Evaluation Program Plan:

Relationship between vehicle type and aggressive driving


Background NHTSA defines aggressive driving as "the operation of a motor vehicle in a manner that endangers or is likely to endanger persons or property." A popular stereotype suggests that some vehicles (body types or styles, makes, models) are driven more aggressively than others. Is that actually true? If so, are the differences "real" or do they merely reflect the demographics of the drivers? Finally, is there anything about the designs or performance of certain vehicles that motivates normally defensive drivers to become more aggressive?
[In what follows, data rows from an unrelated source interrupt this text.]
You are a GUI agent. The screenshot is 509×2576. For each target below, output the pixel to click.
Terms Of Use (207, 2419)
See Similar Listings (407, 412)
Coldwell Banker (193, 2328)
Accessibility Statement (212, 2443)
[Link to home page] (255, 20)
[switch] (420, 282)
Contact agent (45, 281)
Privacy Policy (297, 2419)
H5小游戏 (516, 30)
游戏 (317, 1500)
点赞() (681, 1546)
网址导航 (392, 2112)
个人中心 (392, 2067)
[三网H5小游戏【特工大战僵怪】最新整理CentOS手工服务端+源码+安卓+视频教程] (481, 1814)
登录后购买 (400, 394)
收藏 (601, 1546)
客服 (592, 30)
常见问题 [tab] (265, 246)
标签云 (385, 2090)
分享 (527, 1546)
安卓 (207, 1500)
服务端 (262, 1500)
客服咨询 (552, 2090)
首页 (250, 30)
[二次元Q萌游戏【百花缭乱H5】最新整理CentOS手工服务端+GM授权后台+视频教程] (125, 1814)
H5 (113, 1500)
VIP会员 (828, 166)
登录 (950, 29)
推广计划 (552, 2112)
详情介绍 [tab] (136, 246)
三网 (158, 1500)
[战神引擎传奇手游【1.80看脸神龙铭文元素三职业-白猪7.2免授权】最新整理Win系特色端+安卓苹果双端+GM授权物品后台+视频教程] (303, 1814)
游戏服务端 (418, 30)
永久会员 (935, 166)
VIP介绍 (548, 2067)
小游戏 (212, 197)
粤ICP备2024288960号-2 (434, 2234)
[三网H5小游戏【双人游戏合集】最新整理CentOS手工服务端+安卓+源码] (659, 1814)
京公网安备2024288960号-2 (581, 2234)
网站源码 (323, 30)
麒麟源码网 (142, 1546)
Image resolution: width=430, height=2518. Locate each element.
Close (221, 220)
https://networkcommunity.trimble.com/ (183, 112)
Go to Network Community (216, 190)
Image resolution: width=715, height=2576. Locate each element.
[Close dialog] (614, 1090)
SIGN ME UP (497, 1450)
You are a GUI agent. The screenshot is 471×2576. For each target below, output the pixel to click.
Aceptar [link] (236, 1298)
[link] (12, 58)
Objectives Establish an estimate of aggressive driving rates by vehicle types. Quantify the aggregate number of aggressive-driving behaviors per vehicle year or mile (violations, culpable crash involvements, etc.) by vehicle body type and style. Disaggregate these aggressive-behavior rates by drivers' age, gender, and other geographic/demographic factors. For drivers who use two or more vehicles, compare their aggressive-behavior rates in the different vehicles - to see if the same person changes their driving style as they move from one vehicle type to another.

Proposed Approach Registration, licensing, violation, crash and possibly mileage (at inspection) data from one or more large States would be linked and jointly analyzed to compute aggressive-behavior rates by vehicle type and driver age/gender. Alternatively, one or more large insurance companies may be able to compute some of these rates from their files. If the data also specify drivers' ZIP codes, they could be linked to geodemographic data indicating average income, education, urbanization. The evaluation could take 2-4 years, depending on the difficulty of acquiring and assembling the data.